El último en llegar es Ivan Khomenko, un joven ucraniano de 36 años que desembarcó en el pueblo el pasado marzo, en mitad del éxodo que desató la invasión rusa a gran escala de su país. Un mes después de llegar se enroló en la salina. «Es un trabajo completamente nuevo para mí y un poco duro, pero me gusta», esboza en un breve receso. Khomenko, que se guarece con un sombrero de paja de los rayos de sol que se proyectan sobre la blancura infinita del enclave, es un viejo conocido de los lugareños. En su infancia, pasó cinco estíos en Añana en el marco del programa de acogida de niños de Chernóbil. «Tengo una fotografía tomada aquí de niño, jugando con la sal.

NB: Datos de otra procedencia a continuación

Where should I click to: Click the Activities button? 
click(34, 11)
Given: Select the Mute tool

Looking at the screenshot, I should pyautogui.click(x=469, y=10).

No tenía idea entonces de que, pasados los años, trabajaría aquí».

Ser salinero es lo que mejor se me da en la vida

EDORTA LOMA, MAESTRO SALINERO DE AÑANA

Un tesoro de ‘oro blanco’

La misión cumplida de salvar el Valle Salado ha tejido una suerte de familia. «Aquí veníamos los niños en excursiones escolares pero no me imaginaba la importancia de salinas como ésta. Es impresionante. Lo sigo aprendiendo a diario», admite Cristina Arregui, coordinadora del servicio turístico del Valle, una de las fuentes de ingreso que garantizan la continuidad de la iniciativa. «Los salineros han sido los guardianes de un sitio cuya característica principal es la sostenibilidad».

La geografía de la salina de interior, con una sal siete veces más salada que la del mar, está levantada con recursos naturales, desde la madera hasta la arcilla y la piedra. «Materiales que podemos reutilizar y que resisten en estas condiciones pero que necesitan un mantenimiento constante a lo largo de todo el año», relata esta joven fascinada por «un paisaje de sal» formado de caprichosas estalactitas y una fauna y flora que, desde lechugas de mar o juncos hasta coleopteras y crustáceos, evocan al mar.

La mejor sal del mundo proviene de un océano de hace 200 millones de años

Cristina Arregui, coordinadora del servicio turístico del Valle SALADO

«Es una sal muy pura. Cuando realizamos catas, apreciamos las escamas. Son láminas planas. Uno de sus lados es liso, el otro rugoso; uno ha estado en contacto con el viento y el otro con el agua. Su textura en boca es crujiente», subraya Arregui.

«La mejor sal del mundo proviene de un océano de hace 200 millones de años, sin contaminación y rico en minerales, oligoelementos. La producimos en verano gracias al sol, el viento y el agua». Su limpieza y envasado es también un proceso completamente artesanal que firman mujeres como Estíbaliz Bravo. «Hay que quitar a mano todas las impurezas, desde paja a bichos. Hoy la hemos limpiado y envasado en los distintos formatos que tenemos», detalla. Su turno comienza a las seis de la mañana. «Trabajo no falta», comenta sonriente.

Panorámica del Valle Salado. FRANCISCO CARRIÓN

En los confines de Añana, unos hombres y mujeres de sal modelan con su labor cotidiana un horizonte entre blanquecino y rosado que sobrevivió a su propia extinción y supera a diario las inclemencias del tiempo, «a los cincuenta grados en verano y los ocho bajo cero del invierno», apostilla Loma, que desprecia la jubilación. «Es que esto es lo que mejor se me da en la vida», replica. Reconoce, en cambio, que el relevo generacional es una de las asignatura sin resolver.

Ya instalado en la sesentena, Loma es el centinela que mima la cuenca. Uno de los rostros tostados por el sol que aportan su grano, de sal obviamente. «Nuestro cuerpo la necesita para funcionar y también el mundo que nos rodea, desde conservante hasta usos industriales que desconocemos», explica Arregui. «La historia de la Humanidad se puede contar a través de una de sus pizcas. Es la sal de la vida», concluye. El patrimonio más universal que los habitantes de Añana guardan como el tesoro que es.